:: TEXTABSCHNITT ::
● ● ● ●
Zundel, Friedrich Georg 

Geburtsdatum/-ort: 13.10.1875;  Wiernsheim-Iptingen
Sterbedatum/-ort: 07.06.1948;  Stuttgart
Beruf/Funktion:
  • Maler und Bauer
Kurzbiografie: 1889–1891 Lehre als Dekorationsmaler in Pforzheim
1891 Gesellen- und Meisterprüfung; Arbeit als Dekorationsmaler
1892/93 Besuch der Kunstgewerbeschule, Karlsruhe; Vorarbeiter und Geschäftsführer in einem Dekorationsmalergeschäft in Frankfurt a. M.
1894–1896 Studium an der Kunstschule Stuttgart
1896 Meisterschüler; wegen Streikbeteiligung Verweis von der Stuttgarter Kunstschule; danach freier Maler
1897–1907 Teilnahme an Ausstellungen u. a. in Berlin, Frankfurt a. M., München, Brüssel, Wien und Paris, an Jahresausstellungen im Württ. Kunstverein, Stuttgart
um 1900 mehrere Aufenthalte in der Villa San Remigio, Pallanza am Lago Maggiore
1903 Bau der Villa Zundel und eines Atelierhauses in Stuttgart-Sillenbuch
1904 Ablehnung eines Rufs an die Münchner Kunstakademie
1909 Beteiligung an Finanzierung, Bau und Ausgestaltung des Waldheims Sillenbuch
1916–1917 Sanitätsfahrer beim Roten Kreuz (aktives Mitglied der freiwilligen Sanitätskolonne)
● ● ● ●
:: BEREITGESTELLTES MATERIAL ::
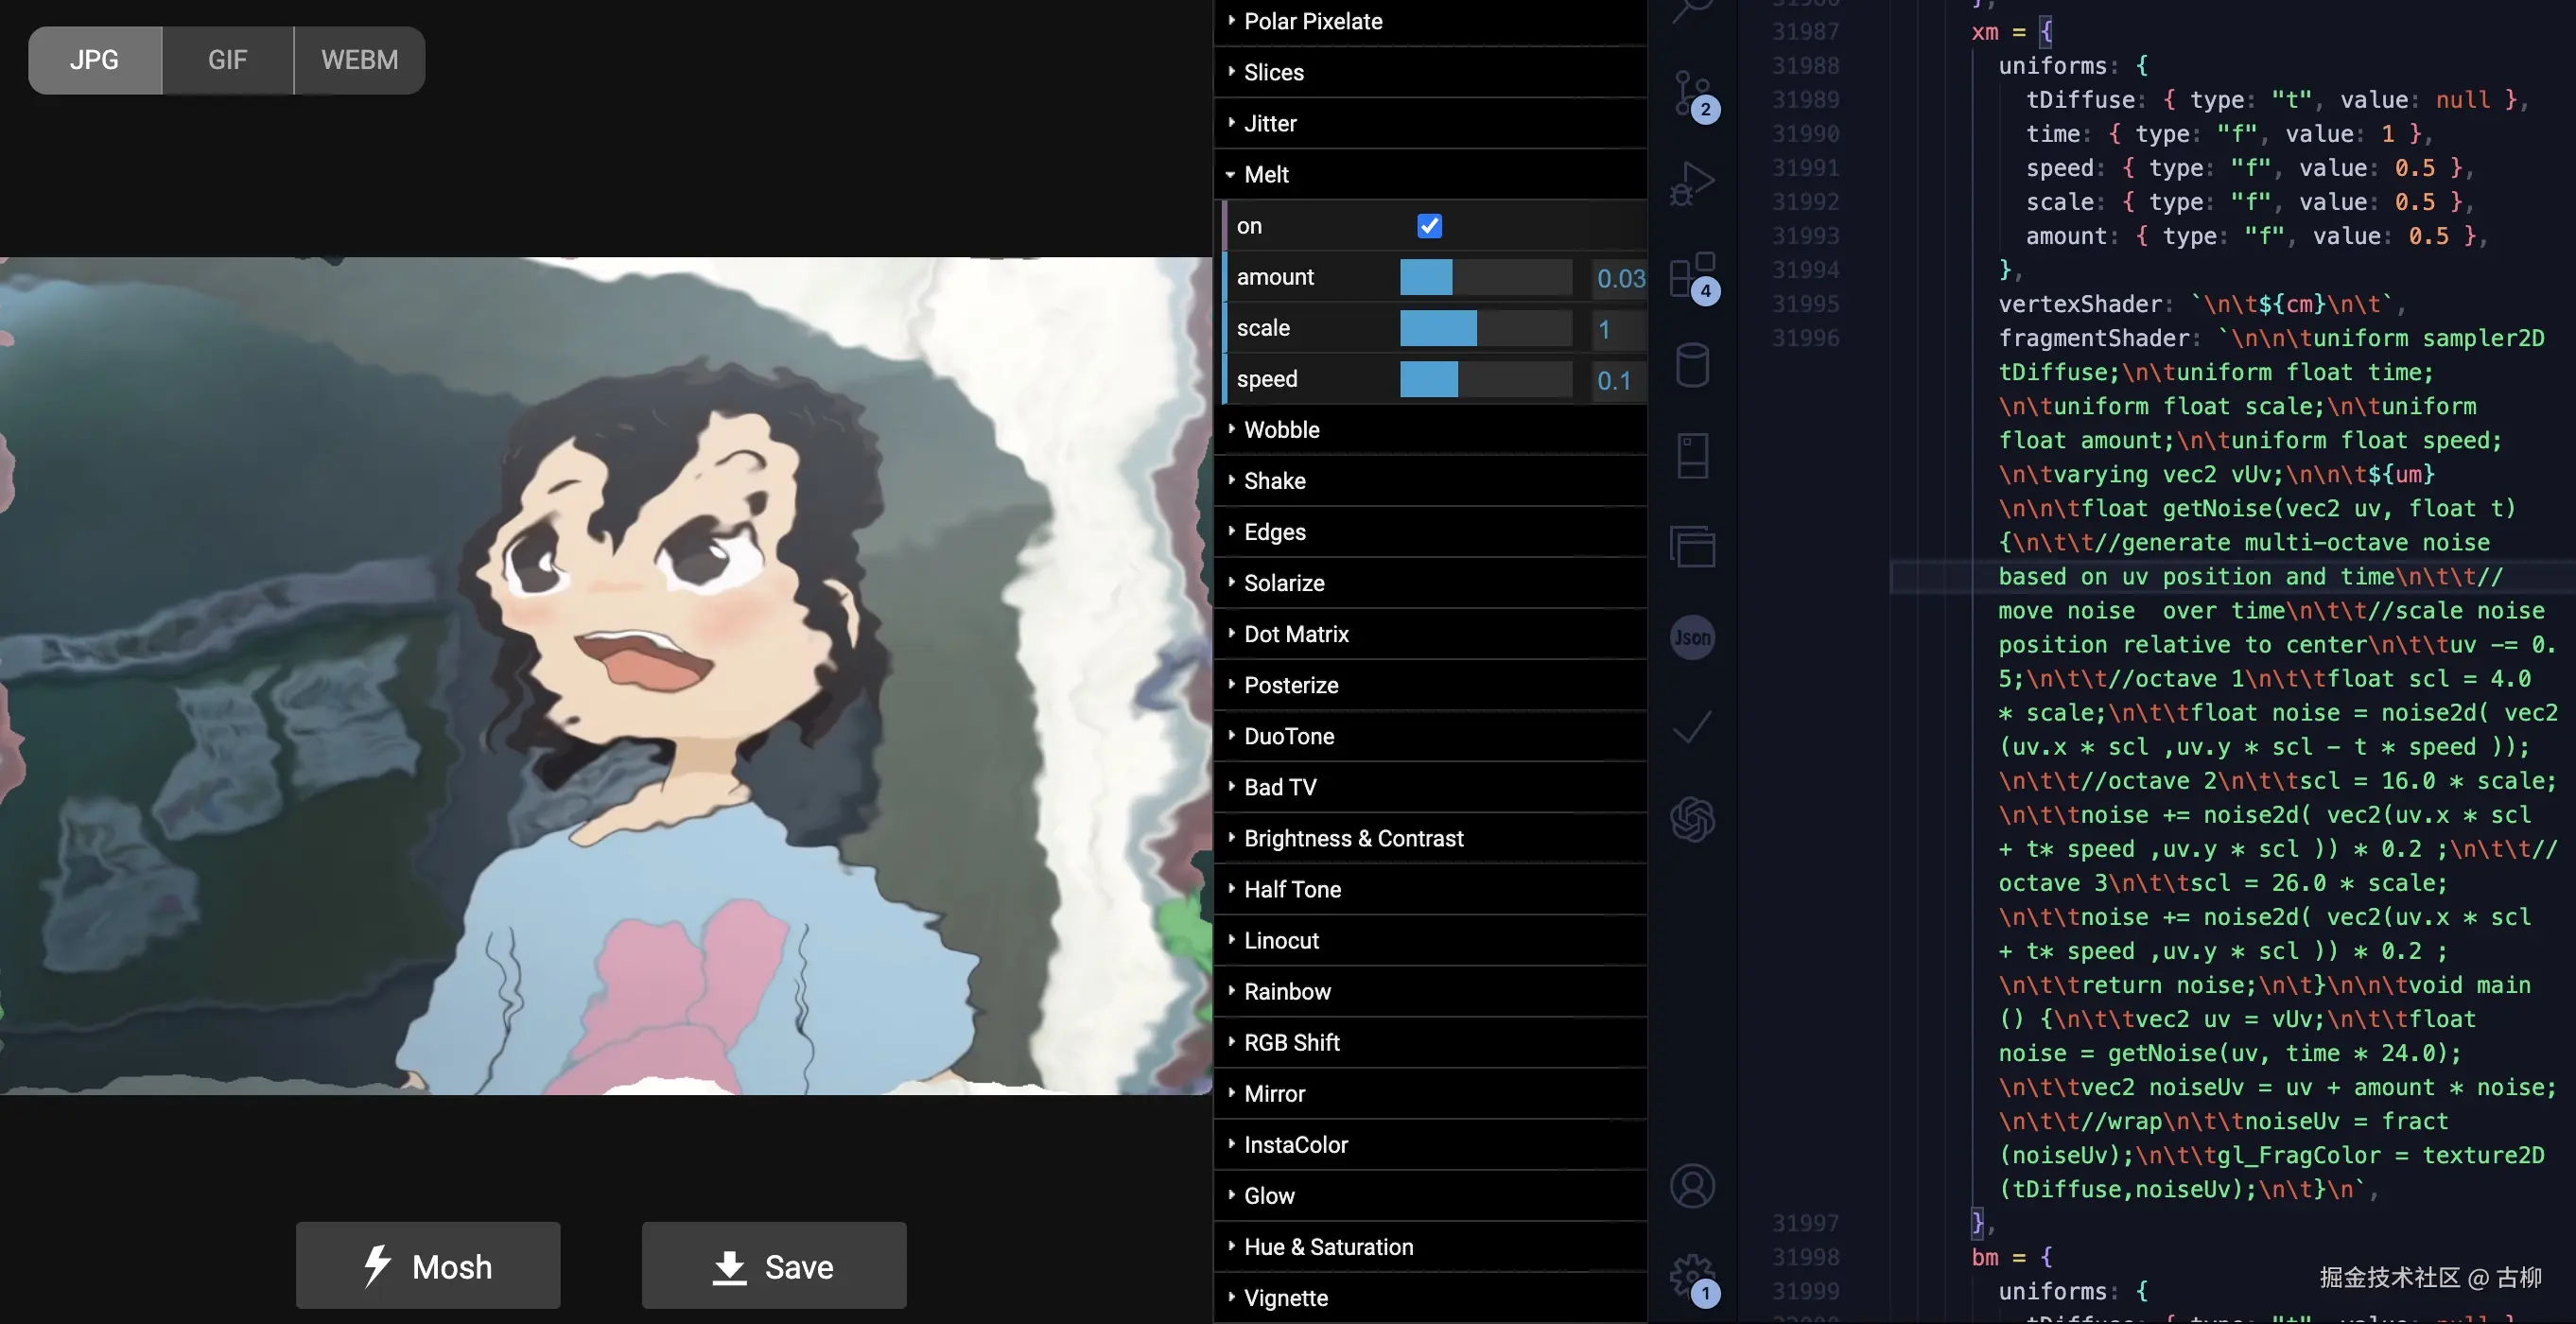Uncheck the Melt 'on' checkbox

[1429, 226]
● ● ● ●
:: AUFGABEN ::
A. Welchen Ruf lehnte Zundel laut Textabschnitt im Jahr 1904 ab?
B. Entnehmen Sie bitte dem Textabschnitt den Wortlaut, der bei „Zundel, Friedrich Georg“ beginnt und bei „in Frankfurt a. M.“ endet.
C. Stimmen die folgenden Aussagen mit dem Textabschnitt überein? Antworten Sie jeweils mit Ja oder Nein und zitieren Sie die entscheidenden Worte.
(i) Zundel wurde in Stuttgart geboren.
(ii) 1896 wurde er wegen Streikbeteiligung von der Stuttgarter Kunstschule verwiesen.
(iii) Von 1894 bis 1896 studierte er in Karlsruhe.

:: ANTWORTEN IM EINZELNEN ::
A. Einen Ruf an die Münchner Kunstakademie.

B.
Zundel, Friedrich Georg 

Geburtsdatum/-ort: 13.10.1875;  Wiernsheim-Iptingen
Sterbedatum/-ort: 07.06.1948;  Stuttgart
Beruf/Funktion:
  • Maler und Bauer
Kurzbiografie: 1889–1891 Lehre als Dekorationsmaler in Pforzheim
1891 Gesellen- und Meisterprüfung; Arbeit als Dekorationsmaler
1892/93 Besuch der Kunstgewerbeschule, Karlsruhe; Vorarbeiter und Geschäftsführer in einem Dekorationsmalergeschäft in Frankfurt a. M.

C.
(i) Nein: „Wiernsheim-Iptingen“
(ii) Ja: „wegen Streikbeteiligung Verweis von der Stuttgarter Kunstschule“
(iii) Nein: „1894–1896 Studium an der Kunstschule Stuttgart“